Task objective: Please write out exactly the lines from the one with "Task: Open the" through the end of the data below, both ends included, and omit any pictures.

[Records for processing]

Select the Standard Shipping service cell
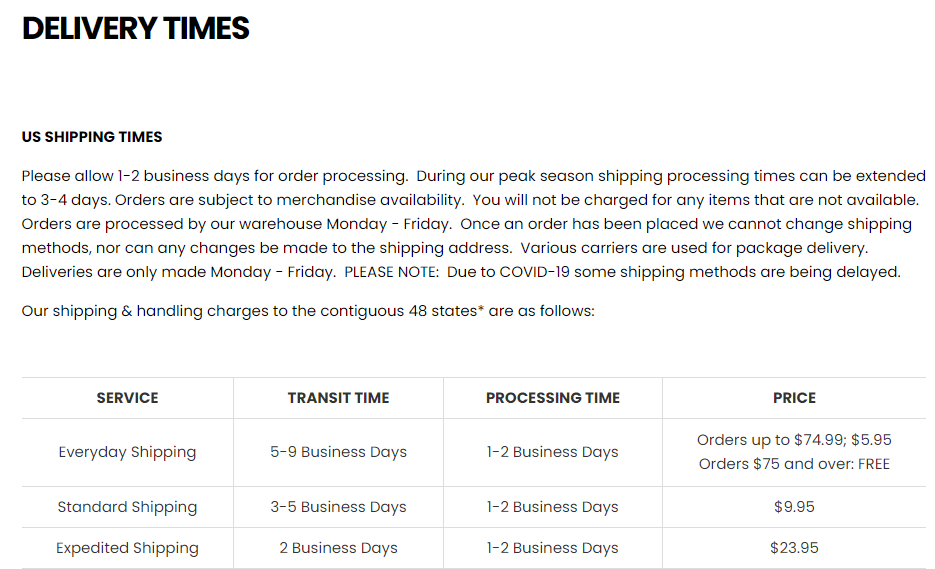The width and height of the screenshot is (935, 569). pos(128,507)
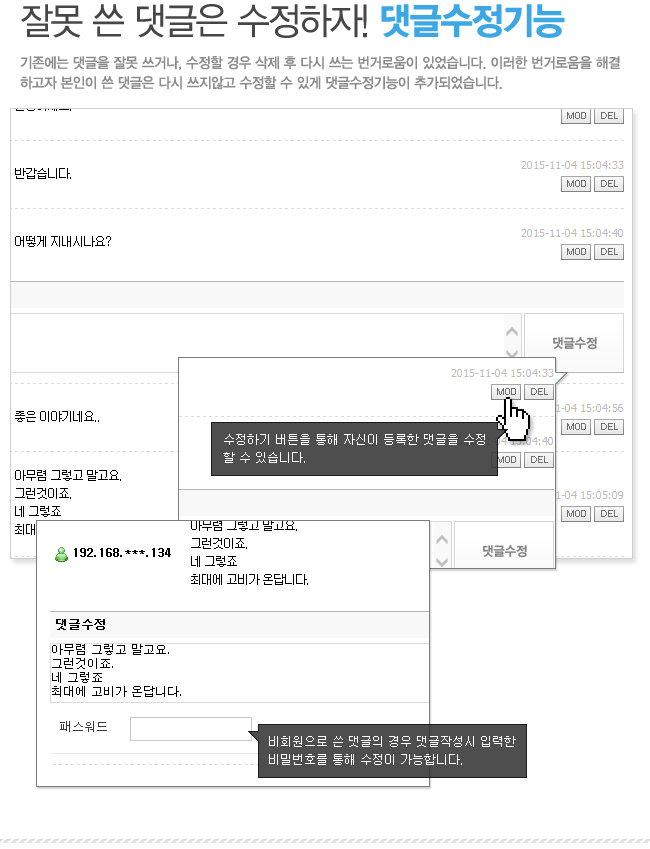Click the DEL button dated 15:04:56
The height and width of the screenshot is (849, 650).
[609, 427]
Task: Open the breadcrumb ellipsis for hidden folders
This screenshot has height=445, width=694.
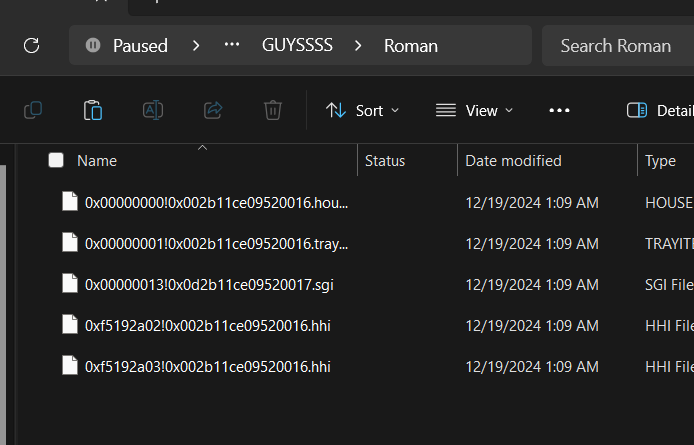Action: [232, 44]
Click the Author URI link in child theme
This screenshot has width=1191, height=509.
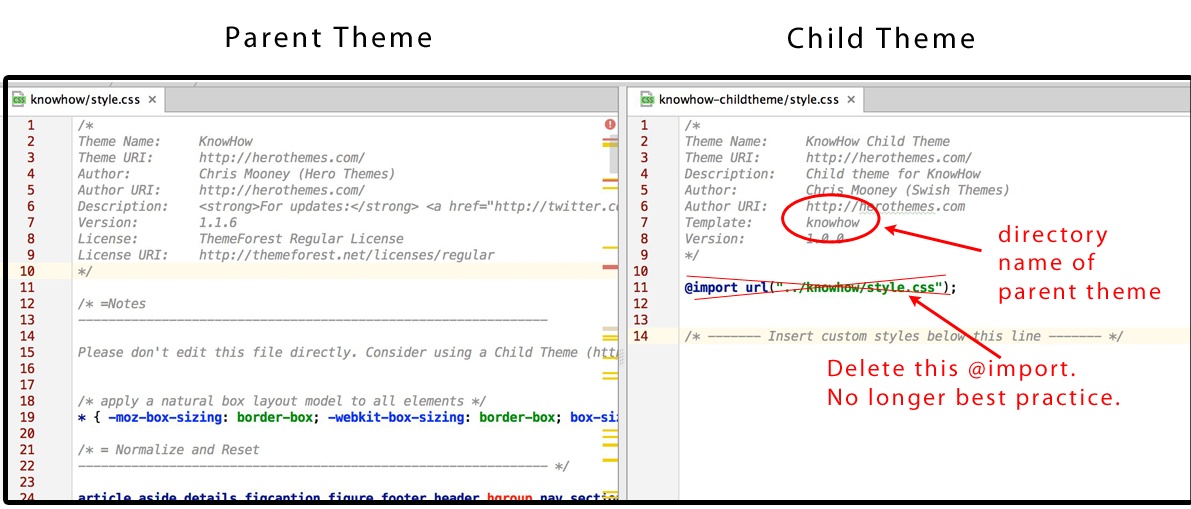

[/Records for processing]

Problem solution:
Task: Open the breadcrumb ellipsis for hidden folders
This screenshot has height=445, width=694.
Action: [232, 44]
Click the Author URI link in child theme
This screenshot has width=1191, height=509.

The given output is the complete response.